There has been an inertia among the C-suite largely because of a lack of understanding of partnerships. That may be a result of course of the difficulties from this industry being variously known as 'partner', 'performance' and 'affiliate' marketing; all of which are relevant to the differing styles of publisher activities. Education is key in ensuring that it is understood throughout the business.
The gold standard in any activity is the ability to drive revenue. Partnerships are doing just that, and as a sector it is now being cited by 20% of respondents to the recent Pepperjam survey as one of their top 3 revenue drivers. The recent Forester survey that Sean quoted also reported similar numbers. Partnership marketing really has come of age and really should be embraced by senior marketers.
He gave 5 key takeaways to enable the successful implementation of a partner marketing strategy:
- cultivate channel expertise
- define success - establish KPIs and goals
- integrate partnerships into your reporting 'source of truth'
- let data be the guide to your spend strategies
- educate key stakeholders in the channel fundamentals
Hard data proves the value of partnership marketing in whatever form, so this must be embraced throughout the organisation.

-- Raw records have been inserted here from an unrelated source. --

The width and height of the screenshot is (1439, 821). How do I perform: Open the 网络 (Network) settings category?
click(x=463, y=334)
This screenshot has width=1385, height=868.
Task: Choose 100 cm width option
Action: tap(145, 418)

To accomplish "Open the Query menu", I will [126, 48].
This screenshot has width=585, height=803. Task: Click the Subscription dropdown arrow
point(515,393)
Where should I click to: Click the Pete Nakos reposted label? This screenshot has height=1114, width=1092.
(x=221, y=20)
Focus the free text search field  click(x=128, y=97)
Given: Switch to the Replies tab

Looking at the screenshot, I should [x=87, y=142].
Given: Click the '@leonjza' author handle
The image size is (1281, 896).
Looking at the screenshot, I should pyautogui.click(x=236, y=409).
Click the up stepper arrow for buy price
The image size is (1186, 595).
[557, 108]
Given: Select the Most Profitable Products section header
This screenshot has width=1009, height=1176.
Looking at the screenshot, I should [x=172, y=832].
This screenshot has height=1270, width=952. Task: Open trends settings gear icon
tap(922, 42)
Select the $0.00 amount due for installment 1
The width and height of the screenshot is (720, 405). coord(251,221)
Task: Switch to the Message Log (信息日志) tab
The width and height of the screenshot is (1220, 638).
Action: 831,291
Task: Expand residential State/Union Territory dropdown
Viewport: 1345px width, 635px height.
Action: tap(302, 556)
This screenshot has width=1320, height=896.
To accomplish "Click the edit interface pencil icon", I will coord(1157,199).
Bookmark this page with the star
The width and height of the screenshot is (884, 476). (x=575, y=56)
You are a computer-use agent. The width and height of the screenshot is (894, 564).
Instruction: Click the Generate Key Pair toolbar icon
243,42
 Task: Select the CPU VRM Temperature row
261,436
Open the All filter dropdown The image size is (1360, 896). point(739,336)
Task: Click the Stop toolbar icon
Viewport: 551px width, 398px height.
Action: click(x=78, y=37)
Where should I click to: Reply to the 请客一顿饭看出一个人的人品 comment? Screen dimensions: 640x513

Listen to the full session for the whole argument - and access all the others in the replays below.
The Affiliate Mix
Recent focus in many of the affiliate focused blogs and podcasts has been on content publishers and Influencers. Certainly the past year has seen a big shift for many of them towards affiliate model. Partnerize and Awin reported a huge influx of content affiliates to their programmes, especially for fashion brands.
There were several sessions over the three days looking at this and other aspects of the affiliate mix.
Rachel Lamberts of Office Depot/Viking and Kristian Libetta tackled that old question - whether coupon publishers were a curse or a blessing!
The huge shift from office based users to home office has meant a reassessment of their digital channels. At Office Depot/Viking, coupon affiliates are seen as adding value to the programme if managed in the right way.
They can attract new customers via coupons - as well as using coupons to drive increased basket value. These do need to be managed very effectively; there are instances of affiliate fraud through ad-hijacking and brand bidding. But that is very small and most affiliates do follow the rules. Office Depot use technology to manage this and have made significant savings by effective monitoring.
Rachel stressed that it is important to maintain open communication with affiliates, particularly at key traffic times. Make sure you are watching the activity and that the numbers make sense.
In another session, Jake Newbould and Rachel Said shared their experiences during the first ever launch of the Piglet in Bed affiliate programme. After a year of strong growth, Jake added affiliate into their marketing mix in order to gain better coverage in the USA.
He wanted to use affiliates to communicate all aspects of the brand to US audiences, using different types of partner to cover different areas. It was important to assess the value from each and measure results beyond ROI and the last click that you see in Google Analytics.
It was important to look at the content, incentive and shopping partners to assess their differences. He looked at metrics such as cost per visit to gauge traffic efficiencies against their existing social selling.
It's an ongoing process to manage the traffic and understand how all these affiliates impact the program. It's important to cover all the bases with the variety of affiliates - the data has been telling the stories and letting Piglet access all of their target demographics.
Overall affiliate added huge value because of the unique and diverse reach the channel has to offer. It really helped 'deliver the ideal customer' for Piglet as the session title stated.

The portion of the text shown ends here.